■ Work item: Below are lines of data; restate word for word those running from the line containing "Task: Click the $12.99 original price cell" to the line containing "The image size is (1732, 539).", inclusive, and no others.

:: Information shown ::

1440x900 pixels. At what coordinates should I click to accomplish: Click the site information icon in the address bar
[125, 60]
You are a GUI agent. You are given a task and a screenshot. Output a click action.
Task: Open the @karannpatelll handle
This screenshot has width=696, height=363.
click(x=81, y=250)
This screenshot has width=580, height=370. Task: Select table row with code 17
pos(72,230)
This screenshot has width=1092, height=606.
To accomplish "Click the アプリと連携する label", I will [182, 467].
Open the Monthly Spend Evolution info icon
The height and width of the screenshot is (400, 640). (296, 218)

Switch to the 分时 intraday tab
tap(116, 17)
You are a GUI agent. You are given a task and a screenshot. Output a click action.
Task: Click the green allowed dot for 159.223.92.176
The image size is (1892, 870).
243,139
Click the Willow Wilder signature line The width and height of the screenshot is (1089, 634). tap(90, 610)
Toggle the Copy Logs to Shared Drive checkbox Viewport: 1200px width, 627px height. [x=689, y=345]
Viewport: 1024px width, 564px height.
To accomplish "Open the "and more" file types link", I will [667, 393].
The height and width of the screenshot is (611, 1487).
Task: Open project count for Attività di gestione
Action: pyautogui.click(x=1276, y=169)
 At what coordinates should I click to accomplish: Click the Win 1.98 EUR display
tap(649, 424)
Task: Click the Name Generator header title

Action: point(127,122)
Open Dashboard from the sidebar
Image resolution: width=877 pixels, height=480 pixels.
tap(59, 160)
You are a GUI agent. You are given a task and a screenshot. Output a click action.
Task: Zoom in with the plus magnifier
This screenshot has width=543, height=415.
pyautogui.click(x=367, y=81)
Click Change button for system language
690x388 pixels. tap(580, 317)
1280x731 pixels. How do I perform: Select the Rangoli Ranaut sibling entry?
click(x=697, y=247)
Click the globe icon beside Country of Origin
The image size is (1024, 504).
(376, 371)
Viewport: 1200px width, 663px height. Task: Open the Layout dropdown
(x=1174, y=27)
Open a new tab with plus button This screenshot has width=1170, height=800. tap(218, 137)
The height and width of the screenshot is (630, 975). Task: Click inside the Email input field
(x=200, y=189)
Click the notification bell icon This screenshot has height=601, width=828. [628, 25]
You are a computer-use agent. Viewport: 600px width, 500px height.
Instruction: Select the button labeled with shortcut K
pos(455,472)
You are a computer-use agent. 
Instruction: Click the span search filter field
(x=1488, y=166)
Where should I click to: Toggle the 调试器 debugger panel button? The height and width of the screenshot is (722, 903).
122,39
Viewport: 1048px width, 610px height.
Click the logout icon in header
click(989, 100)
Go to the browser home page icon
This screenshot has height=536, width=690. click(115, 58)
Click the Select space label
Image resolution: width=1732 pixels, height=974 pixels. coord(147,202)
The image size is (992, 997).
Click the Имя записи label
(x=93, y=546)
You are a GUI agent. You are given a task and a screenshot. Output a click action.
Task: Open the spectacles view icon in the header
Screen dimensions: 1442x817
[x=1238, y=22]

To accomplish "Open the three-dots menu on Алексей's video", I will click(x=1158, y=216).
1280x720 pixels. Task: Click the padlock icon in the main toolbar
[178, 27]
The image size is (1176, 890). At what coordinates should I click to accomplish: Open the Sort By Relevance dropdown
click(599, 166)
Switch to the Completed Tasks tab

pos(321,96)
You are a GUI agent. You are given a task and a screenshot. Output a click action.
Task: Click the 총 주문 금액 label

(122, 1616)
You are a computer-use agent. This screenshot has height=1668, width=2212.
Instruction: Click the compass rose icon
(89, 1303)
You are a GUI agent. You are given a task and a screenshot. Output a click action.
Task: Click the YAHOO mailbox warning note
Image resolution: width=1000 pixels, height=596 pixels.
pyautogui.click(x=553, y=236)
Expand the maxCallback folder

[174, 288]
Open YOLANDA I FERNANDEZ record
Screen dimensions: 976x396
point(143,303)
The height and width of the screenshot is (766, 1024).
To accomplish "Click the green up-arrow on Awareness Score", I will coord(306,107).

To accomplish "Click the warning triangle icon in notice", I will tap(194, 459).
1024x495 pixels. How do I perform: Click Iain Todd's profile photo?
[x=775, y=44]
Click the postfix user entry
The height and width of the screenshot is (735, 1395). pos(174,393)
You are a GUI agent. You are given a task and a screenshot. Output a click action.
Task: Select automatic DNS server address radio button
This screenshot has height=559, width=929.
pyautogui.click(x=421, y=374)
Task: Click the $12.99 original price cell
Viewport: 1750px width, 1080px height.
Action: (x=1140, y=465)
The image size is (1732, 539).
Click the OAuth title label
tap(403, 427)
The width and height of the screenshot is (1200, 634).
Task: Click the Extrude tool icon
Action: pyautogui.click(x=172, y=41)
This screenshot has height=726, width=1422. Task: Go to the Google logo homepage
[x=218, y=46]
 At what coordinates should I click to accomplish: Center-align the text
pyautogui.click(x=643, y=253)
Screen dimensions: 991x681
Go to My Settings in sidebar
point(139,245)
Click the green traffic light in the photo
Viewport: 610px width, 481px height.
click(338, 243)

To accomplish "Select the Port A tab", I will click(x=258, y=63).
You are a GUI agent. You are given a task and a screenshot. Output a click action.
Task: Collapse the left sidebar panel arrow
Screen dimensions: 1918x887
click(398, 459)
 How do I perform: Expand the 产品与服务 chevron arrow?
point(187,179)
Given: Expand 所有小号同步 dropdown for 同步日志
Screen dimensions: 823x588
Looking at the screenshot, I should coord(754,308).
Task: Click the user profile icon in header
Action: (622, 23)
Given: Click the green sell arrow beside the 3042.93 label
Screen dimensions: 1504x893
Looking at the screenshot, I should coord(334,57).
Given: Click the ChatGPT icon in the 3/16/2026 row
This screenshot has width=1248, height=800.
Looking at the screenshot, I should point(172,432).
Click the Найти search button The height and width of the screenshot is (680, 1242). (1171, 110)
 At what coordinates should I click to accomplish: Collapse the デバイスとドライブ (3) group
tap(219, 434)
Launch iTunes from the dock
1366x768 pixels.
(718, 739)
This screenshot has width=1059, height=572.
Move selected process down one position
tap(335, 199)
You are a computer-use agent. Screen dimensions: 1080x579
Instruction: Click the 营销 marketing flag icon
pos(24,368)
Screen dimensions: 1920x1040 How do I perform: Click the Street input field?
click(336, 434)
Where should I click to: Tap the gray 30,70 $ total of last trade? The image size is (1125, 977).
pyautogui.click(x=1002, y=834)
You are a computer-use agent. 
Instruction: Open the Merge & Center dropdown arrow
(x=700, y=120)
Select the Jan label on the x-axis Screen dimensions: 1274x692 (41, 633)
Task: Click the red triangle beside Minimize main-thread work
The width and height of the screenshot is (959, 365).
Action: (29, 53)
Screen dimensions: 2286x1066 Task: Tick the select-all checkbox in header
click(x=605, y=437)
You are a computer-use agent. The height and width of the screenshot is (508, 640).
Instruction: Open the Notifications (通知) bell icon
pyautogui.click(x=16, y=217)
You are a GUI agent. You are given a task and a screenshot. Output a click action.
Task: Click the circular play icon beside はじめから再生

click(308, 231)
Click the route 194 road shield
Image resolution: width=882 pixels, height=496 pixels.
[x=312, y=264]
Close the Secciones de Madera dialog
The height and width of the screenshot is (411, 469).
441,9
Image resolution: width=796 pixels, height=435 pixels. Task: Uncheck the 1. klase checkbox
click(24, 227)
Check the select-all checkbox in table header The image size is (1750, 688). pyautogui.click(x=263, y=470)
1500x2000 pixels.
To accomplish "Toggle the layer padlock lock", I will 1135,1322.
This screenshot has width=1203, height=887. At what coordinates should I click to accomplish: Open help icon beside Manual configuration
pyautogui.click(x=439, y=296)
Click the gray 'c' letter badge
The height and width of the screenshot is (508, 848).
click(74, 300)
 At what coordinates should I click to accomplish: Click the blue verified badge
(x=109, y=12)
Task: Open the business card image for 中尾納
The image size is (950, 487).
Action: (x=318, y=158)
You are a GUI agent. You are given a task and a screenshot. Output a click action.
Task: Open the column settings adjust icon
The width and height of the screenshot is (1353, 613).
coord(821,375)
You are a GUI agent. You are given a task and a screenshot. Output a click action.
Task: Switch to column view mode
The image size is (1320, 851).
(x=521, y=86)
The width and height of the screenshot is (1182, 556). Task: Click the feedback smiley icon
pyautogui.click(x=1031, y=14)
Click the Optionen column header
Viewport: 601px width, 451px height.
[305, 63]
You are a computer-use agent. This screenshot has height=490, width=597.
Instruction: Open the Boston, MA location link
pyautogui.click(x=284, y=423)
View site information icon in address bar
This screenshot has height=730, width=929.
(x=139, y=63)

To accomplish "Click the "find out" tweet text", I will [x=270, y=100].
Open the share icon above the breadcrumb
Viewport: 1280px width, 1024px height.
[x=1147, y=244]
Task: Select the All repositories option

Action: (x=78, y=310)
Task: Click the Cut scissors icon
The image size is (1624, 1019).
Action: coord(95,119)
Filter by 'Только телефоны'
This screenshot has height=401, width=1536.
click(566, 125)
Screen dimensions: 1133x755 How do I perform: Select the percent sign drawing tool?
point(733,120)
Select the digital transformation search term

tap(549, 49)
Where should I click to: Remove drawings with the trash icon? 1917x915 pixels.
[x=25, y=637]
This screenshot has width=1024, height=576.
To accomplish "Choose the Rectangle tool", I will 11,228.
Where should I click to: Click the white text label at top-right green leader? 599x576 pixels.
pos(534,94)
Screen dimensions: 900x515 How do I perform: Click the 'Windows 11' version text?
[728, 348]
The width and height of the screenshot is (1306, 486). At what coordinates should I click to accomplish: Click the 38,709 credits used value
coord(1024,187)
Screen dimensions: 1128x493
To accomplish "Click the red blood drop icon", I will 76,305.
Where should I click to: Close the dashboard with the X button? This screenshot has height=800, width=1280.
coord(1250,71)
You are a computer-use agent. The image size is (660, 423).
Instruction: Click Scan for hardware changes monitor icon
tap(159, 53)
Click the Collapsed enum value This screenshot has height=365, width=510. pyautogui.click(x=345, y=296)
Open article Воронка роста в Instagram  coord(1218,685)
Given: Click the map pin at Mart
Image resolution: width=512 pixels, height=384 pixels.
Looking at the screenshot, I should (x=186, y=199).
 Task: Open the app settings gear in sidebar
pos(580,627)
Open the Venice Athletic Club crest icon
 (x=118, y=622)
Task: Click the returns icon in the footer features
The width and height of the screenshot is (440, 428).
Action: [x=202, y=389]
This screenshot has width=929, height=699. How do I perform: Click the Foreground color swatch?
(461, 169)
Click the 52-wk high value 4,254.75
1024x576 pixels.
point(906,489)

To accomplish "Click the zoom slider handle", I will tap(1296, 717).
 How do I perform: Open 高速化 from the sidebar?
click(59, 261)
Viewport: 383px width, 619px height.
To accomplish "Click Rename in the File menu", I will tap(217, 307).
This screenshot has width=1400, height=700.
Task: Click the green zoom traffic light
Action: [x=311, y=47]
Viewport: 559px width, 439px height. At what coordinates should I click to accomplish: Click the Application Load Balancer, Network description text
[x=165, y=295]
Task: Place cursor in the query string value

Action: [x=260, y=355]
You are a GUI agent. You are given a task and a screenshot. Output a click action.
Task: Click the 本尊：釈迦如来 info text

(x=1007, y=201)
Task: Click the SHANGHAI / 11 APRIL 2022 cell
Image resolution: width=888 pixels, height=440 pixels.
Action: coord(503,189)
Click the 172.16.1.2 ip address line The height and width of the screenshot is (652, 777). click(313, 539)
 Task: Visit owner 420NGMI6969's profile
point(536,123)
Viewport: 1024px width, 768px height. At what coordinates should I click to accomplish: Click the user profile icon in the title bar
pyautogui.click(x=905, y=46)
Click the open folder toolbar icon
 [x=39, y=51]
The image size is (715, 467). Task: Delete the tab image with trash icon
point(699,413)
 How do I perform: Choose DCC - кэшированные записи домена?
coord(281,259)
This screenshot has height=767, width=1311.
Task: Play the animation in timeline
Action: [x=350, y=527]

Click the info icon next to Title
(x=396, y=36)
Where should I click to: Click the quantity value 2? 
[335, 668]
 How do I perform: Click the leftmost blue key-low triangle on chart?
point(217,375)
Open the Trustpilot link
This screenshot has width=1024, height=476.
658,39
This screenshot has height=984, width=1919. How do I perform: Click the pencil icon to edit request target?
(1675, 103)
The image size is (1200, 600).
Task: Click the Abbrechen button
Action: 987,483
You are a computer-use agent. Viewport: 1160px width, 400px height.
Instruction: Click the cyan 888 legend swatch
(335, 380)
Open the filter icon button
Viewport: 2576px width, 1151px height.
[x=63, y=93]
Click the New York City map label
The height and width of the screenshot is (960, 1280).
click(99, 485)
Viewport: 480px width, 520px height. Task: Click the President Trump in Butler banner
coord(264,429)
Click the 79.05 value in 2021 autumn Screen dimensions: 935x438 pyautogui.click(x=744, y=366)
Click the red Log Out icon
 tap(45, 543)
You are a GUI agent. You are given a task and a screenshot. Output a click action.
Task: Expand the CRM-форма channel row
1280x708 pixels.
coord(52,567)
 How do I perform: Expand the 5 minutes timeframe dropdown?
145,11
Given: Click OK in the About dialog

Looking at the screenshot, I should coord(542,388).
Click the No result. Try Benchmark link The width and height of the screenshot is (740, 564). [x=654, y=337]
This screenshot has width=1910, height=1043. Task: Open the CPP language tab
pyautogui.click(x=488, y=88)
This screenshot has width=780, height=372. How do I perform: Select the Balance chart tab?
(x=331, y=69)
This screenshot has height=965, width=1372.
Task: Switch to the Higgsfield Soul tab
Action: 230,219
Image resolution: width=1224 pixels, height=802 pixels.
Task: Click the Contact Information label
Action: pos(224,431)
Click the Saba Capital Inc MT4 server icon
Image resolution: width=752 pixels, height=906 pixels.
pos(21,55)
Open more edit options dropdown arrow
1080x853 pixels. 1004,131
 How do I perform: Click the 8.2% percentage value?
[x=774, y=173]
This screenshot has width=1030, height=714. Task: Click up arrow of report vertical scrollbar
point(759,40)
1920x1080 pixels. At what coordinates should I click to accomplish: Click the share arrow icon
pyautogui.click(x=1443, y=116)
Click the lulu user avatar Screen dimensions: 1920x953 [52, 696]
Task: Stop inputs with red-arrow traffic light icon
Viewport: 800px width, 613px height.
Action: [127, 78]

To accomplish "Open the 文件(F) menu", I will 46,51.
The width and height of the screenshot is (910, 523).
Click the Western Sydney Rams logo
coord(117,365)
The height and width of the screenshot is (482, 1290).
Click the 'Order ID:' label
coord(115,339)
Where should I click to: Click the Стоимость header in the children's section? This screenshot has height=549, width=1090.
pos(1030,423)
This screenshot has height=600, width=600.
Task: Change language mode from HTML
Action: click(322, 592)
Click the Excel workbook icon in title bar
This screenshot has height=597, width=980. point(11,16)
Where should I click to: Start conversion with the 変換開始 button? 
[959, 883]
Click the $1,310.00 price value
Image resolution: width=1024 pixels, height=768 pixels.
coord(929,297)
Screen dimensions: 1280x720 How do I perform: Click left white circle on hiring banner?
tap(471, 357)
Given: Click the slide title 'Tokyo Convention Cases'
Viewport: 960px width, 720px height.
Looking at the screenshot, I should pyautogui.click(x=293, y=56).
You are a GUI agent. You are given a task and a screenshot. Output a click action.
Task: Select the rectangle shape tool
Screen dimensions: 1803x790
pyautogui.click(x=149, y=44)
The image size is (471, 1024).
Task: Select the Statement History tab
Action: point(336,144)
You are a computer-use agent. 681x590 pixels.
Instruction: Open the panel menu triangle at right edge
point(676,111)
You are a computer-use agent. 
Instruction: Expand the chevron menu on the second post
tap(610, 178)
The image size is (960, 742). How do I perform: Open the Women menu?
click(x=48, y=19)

:::

■ Task output:
Task: Click the $12.99 original price cell
Viewport: 1750px width, 1080px height.
Action: (x=1140, y=465)
The image size is (1732, 539).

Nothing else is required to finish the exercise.